Las Vegas Sun

March 29, 2024

Patients cringe as heath insurers try to merge

The proposed takeover of local insurance giant Sierra Health Services by national behemoth UnitedHealth Group would

create a monopoly that's most evident in Nevada's disabled and senior citizen marketplace.

The proposed $2.6 billion deal would allow United, which covers 70 million people nationwide, to absorb the largest health insurance provider in Nevada, Sierra Health, which covers about 620,000 Nevadans, most of them in Clark County.

About 88,000 of those patients are covered by Medicare health maintenance organization plans, funded by the federal government for seniors and the permanently disabled and almost entirely administered by Sierra Health and United.

If the two companies become one, as they hope to do by the end of 2007, it would virtually eliminate Medicare HMO competition in Nevada. According to Nevada's health planning and statistics bureau, United would control 95 percent of the Medicare HMO market statewide, and 100 percent in Clark County.

The acquisition is being investigated by the Justice Department because it raises antitrust concerns. It's also being examined by the Nevada Insurance Commission. Both agencies must approve the deal.

Sierra Health and United officials spin the market-share numbers a different way. At Thursday's hearing before the Nevada insurance commissioner, Sierra Health officials didn't acknowledge the looming monopoly of the Medicare HMO market in an analysis provided to reporters. Instead, they combined the HMO and preferred provider organization numbers, showing a combined share of 36 percent.

The potential HMO monopoly was barely mentioned at the meeting.

But the issue is a primary concern for Lori Spielberg and Shelli Miller, two friends in their early 50s who are permanently disabled and caring for elderly parents.

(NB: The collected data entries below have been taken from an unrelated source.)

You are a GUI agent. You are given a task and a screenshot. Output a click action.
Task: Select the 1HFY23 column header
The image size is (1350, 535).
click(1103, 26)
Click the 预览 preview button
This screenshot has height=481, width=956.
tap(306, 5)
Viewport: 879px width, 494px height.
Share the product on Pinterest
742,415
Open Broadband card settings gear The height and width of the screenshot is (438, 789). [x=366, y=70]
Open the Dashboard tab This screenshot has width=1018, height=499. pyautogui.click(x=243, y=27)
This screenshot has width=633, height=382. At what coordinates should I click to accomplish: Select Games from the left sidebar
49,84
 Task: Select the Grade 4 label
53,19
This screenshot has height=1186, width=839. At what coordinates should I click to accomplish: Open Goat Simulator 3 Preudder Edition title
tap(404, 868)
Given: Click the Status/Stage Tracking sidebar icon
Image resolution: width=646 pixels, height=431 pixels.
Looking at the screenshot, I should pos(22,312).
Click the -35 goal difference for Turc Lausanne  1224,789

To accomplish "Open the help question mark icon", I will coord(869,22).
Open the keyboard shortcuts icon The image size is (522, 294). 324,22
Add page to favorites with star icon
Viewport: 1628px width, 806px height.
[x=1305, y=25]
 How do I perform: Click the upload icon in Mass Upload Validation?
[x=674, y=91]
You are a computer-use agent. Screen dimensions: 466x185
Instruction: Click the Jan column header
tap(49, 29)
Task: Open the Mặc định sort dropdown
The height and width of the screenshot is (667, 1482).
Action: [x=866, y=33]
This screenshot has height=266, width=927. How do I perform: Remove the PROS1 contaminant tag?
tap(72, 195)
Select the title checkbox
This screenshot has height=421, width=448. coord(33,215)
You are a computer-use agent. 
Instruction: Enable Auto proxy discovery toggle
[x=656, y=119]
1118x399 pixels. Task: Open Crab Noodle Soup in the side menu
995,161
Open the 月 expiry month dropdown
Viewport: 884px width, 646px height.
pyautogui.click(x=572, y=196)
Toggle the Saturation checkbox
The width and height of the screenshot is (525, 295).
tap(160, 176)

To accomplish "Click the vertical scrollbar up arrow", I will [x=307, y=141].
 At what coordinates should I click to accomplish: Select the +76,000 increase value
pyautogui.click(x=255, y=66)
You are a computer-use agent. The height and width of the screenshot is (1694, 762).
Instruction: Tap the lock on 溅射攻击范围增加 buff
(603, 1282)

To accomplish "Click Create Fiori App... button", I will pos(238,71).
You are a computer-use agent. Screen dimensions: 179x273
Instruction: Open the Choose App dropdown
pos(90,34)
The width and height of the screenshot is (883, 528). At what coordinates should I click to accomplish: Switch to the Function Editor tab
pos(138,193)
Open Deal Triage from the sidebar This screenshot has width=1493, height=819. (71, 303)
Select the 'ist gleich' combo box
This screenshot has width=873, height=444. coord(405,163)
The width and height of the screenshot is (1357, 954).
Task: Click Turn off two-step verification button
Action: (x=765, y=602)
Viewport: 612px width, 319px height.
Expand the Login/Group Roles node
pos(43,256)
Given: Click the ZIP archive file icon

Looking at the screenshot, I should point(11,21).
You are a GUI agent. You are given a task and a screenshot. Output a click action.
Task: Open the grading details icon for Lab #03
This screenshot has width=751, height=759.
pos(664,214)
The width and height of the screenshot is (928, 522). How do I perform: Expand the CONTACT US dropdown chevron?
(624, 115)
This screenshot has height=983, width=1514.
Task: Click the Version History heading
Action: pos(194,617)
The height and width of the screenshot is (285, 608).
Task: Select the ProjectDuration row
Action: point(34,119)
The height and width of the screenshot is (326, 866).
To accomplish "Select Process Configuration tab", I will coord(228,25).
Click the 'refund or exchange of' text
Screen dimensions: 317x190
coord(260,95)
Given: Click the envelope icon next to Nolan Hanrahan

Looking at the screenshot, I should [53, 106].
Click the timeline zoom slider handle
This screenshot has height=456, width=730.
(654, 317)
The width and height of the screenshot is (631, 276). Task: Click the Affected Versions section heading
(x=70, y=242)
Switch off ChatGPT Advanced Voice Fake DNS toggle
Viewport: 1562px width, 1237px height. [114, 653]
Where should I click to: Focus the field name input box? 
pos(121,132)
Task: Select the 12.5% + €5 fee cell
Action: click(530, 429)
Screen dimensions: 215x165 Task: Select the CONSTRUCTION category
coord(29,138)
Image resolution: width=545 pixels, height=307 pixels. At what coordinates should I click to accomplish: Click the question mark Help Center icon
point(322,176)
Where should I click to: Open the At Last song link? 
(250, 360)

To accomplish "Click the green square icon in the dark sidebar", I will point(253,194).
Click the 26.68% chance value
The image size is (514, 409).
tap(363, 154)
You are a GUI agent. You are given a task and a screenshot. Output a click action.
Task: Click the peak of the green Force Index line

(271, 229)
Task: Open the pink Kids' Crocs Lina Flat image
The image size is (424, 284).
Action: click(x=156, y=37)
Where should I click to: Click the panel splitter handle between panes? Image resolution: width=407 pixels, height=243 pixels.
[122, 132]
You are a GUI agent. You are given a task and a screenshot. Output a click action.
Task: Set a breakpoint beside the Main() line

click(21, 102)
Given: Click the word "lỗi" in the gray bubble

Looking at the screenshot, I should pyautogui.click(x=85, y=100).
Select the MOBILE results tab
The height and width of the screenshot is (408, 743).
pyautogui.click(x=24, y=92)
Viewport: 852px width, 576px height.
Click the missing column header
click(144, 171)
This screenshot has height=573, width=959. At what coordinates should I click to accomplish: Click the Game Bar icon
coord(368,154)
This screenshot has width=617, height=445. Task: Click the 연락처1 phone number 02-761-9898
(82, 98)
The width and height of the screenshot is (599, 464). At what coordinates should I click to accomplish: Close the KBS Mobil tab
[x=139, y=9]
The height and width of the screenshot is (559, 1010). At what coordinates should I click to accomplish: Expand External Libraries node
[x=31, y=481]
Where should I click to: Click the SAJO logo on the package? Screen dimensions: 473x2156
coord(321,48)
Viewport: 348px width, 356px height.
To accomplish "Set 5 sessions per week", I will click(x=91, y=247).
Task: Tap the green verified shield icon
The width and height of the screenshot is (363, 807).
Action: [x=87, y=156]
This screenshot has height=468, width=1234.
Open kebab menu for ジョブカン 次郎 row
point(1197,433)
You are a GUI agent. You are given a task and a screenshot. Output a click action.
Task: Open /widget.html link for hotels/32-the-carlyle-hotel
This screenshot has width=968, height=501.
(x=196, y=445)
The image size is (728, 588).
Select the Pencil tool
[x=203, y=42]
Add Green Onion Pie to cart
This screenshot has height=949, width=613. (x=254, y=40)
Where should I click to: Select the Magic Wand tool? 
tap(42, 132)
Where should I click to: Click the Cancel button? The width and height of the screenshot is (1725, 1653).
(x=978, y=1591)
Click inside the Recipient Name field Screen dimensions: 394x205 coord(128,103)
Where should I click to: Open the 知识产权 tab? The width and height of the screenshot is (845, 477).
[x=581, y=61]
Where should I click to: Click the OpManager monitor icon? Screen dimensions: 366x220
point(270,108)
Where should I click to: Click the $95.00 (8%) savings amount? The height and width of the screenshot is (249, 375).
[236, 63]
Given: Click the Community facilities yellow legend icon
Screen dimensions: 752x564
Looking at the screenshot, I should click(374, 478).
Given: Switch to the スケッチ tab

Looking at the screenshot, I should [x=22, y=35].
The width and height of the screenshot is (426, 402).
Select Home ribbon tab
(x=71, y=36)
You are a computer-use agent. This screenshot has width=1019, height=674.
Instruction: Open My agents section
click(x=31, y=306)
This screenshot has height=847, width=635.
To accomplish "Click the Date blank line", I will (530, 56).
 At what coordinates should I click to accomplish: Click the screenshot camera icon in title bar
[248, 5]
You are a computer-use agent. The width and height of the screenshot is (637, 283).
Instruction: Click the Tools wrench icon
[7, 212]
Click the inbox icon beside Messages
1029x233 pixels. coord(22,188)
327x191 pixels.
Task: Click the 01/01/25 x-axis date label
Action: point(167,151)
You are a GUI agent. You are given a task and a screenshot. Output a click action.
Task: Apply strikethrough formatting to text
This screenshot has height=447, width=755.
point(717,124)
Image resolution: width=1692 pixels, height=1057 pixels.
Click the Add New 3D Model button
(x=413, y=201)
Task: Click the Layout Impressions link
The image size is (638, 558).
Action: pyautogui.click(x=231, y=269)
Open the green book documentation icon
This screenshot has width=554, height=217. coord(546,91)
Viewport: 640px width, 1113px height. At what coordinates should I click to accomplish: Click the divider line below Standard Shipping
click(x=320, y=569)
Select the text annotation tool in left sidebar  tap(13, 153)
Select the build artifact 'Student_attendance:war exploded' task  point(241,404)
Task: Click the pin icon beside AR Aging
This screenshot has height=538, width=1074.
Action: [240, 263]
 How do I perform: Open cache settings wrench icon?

They point to United's past performance, after it took over PacifiCare in 2005. At that time, United slashed benefits for Secure Horizons, the Medicare HMO run by PacifiCare. When the changes went into effect last January the women switched to Sierra Health's Medicare HMO plan, Senior Dimensions, which they say has more comprehensive benefits with fewer out-of-pocket costs, also known as co-payments. If United takes over Sierra, there will be no competition to keep the company from reducing Sierra's benefits as well, they said.

Spielberg, 50, has battled multiple sclerosis for 25 years and became permanently disabled by the neurological disorder in 2002. She survives on her fixed Social Security income - about 40 percent of which she spends on health care. Her medication alone cost $391 to $488 a month from January through March. In April she paid $10.80 - quitting a $400 monthly medicine she could no longer afford even though it staves off the ravages of MS.

Miller, 53, is a former registered nurse who spent her career in health care administration and consulting, including work with HMOs. She's been permanently disabled for a decade, and her challenging health circumstances, combined with her professional experience, lead her to carefully scrutinize her insurance benefits.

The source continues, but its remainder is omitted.